One of the most closely watched performances at next year's Winter Olympics won't be by an athlete, but by a technology.
During the 2018 Pyeongchang Olympic Winter Games, Intel will provide its 5G mobile trial platform for Korea Telecom's5G network. The games will offer a high-profile showcase for5G, the next-generation wireless network that's purported to be up to 10X faster than 4G.

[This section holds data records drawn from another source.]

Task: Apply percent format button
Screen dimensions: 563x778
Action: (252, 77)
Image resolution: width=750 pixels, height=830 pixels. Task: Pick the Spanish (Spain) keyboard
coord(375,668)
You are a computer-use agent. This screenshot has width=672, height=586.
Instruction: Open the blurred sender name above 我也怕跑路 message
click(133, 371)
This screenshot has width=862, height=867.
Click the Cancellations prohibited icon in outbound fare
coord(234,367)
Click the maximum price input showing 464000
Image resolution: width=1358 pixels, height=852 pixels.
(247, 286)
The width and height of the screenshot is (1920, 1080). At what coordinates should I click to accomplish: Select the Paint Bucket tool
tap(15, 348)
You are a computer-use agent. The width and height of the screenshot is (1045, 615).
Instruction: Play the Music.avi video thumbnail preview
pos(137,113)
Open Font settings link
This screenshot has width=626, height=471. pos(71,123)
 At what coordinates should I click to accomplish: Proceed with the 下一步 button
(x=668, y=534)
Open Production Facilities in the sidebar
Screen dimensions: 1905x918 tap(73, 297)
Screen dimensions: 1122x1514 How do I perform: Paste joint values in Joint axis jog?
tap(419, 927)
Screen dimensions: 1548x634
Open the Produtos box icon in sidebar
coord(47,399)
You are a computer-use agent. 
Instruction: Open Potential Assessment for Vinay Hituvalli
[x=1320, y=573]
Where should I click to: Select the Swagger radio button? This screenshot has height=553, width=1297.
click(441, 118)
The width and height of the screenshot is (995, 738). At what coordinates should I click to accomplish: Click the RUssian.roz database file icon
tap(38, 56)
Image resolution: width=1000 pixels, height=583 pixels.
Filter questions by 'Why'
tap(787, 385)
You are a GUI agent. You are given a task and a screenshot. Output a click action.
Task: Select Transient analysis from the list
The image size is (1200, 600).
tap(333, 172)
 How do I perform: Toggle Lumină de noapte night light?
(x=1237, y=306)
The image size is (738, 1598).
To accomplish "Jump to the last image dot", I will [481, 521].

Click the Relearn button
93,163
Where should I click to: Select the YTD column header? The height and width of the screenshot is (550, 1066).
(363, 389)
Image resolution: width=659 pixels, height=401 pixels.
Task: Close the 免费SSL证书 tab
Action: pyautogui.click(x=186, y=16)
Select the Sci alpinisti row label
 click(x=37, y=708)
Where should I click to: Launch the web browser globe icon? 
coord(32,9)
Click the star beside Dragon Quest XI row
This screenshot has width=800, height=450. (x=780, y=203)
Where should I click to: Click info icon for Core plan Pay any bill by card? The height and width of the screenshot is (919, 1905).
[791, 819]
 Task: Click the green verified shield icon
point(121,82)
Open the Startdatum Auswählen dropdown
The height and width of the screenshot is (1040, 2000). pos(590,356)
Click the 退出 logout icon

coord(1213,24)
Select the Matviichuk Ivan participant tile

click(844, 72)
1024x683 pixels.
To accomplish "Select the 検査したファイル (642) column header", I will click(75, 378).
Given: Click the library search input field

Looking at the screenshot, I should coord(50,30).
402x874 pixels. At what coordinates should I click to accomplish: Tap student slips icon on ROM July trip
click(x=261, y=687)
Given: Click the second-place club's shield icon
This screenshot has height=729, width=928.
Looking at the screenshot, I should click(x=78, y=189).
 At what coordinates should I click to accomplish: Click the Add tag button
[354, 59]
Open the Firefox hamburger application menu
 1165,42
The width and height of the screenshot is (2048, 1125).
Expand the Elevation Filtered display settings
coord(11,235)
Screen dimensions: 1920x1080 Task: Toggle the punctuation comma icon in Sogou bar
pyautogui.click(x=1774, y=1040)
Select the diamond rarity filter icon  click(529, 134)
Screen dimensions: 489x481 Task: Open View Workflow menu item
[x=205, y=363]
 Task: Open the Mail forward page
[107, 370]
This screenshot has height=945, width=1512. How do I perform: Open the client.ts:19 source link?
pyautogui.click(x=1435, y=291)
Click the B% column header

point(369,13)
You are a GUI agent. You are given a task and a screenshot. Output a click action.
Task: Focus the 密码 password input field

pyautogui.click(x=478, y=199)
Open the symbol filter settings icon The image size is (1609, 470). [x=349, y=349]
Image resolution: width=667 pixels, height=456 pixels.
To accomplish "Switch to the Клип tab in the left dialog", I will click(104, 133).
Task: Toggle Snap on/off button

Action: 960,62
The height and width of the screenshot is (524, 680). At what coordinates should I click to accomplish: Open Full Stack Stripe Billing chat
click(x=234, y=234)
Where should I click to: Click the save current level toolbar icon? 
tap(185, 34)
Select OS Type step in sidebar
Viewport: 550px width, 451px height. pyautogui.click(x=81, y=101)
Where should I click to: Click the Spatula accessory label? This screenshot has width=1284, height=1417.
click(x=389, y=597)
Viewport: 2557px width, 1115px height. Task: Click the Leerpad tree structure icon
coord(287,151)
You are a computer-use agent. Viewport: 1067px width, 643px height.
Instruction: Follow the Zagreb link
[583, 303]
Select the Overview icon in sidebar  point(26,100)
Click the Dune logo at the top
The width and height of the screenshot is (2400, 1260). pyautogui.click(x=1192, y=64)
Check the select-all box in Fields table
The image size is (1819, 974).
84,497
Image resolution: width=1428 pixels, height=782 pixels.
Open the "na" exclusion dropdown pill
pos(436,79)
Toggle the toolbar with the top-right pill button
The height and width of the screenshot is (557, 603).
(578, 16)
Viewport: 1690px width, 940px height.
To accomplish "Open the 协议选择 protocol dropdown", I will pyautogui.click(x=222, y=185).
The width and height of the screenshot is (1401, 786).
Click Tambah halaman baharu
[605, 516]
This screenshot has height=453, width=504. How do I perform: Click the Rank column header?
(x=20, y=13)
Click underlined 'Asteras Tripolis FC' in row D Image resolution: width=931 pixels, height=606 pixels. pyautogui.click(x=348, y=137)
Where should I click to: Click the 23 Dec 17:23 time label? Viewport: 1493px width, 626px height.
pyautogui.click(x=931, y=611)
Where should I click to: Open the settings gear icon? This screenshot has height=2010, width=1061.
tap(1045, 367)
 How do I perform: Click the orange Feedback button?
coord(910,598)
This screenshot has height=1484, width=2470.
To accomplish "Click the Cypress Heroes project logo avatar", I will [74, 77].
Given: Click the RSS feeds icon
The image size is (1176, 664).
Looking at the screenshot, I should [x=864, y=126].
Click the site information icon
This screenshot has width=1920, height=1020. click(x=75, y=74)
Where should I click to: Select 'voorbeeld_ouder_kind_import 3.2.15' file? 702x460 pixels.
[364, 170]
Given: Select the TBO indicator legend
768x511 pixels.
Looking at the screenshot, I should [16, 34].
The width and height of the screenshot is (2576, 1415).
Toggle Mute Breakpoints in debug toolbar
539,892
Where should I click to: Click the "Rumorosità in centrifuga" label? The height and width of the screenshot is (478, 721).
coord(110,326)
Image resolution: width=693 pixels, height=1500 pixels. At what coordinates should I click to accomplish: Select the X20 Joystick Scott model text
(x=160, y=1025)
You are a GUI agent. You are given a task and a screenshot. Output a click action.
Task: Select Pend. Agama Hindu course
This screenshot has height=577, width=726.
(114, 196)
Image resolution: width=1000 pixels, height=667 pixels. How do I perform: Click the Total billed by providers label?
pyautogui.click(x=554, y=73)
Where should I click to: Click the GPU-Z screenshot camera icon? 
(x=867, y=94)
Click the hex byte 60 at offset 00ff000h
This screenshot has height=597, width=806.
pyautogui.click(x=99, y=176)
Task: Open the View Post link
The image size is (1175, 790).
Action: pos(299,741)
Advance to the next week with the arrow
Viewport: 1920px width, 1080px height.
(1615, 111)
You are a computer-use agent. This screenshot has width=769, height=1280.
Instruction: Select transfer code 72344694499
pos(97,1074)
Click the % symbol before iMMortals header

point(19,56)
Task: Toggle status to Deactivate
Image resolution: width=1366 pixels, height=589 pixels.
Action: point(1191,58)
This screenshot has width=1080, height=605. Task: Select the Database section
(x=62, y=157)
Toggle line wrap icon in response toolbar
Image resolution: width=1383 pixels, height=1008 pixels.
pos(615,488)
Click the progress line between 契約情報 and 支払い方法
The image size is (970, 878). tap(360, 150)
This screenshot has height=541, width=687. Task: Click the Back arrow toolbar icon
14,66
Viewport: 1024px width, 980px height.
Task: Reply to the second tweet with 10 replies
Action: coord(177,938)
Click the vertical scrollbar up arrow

Though there will be other scattered deployments for 5G in 2018, it won't become widely available to consumers until 2019. That's good. Marketers will need to adjust to what will be a major change to the marketing and media landscape. 5G's effects will be felt in the following five ways:
Mobile Virtual Reality (VR) will become viable. One of the reasons that VR adoption has stalled is that there's no mobile component to the technology. But latency — the delay in processing and sending data — has made VR a home-based technology. With 5G, though, latency isn't an issue. That means news organizations will be able to send reporters to cover events and transmit them back in VR. Consumers will be able to record moments the way they do with video and then share them in VR as well. This translates to new opportunities for VR-based advertising and VR product placement. Cord cutting will accelerate. 5G is so fast that consumers will no longer need a fixed broadband connection in their homes. That means cutting the cord to cable and telecom providers. Mobile video will be even more accessible than before. For consumers, the delineation between traditional TV and Internet-based, on-demand video will continue to fade, providing an entree for companies like AT&T and Facebook to further position themselves as content providers. Objects will become marketing vehicles. With 5G, marketers will be able to turn everyday objects into "smart” marketing media. For instance, a lamppost in a suburban neighborhood could "talk” to passersby with phones via text messaging that tells them about a house for sale. Such smart objects could be ubiquitous in the 5G age, offering marketers a new frontier for consumer-focused conversations. The telecoms will challenge the Google-Facebook duopoly. Facebook and Google have benefited from the fact that traffic to their properties occurs on their websites and apps. But with5G, physical location will become much more important. Telecoms, who control such data, will in turn be bigger players. Future applications for location-based targeting are unlimited, but marketers in general will have a better idea of where consumers are heading and what they're looking for — data that will fuel real-time marketing messaging. More broadband for rural areas. Many rural areas have missed out on the broadband revolution because it is too costly for telecoms and cable companies to wire up sparsely populated areas of the country. 5G may solve that issue since it's much easier to set up a wireless network. The addition of rural consumers may provide new customers for marketers and new venues for brands that target such consumers.
5G also benefits from coming at a time when Internet of Things (IoT), self-driving cars and augmented reality are developing. Better delivery mechanisms for all will benefit each technology. More dependable high-speed networks may also provide a shot in the arm for smart glasses.
On the whole, because of 5G, we can expect the 2020s to look a lot different than the previous decade. Marketers should start planning for this new reality now.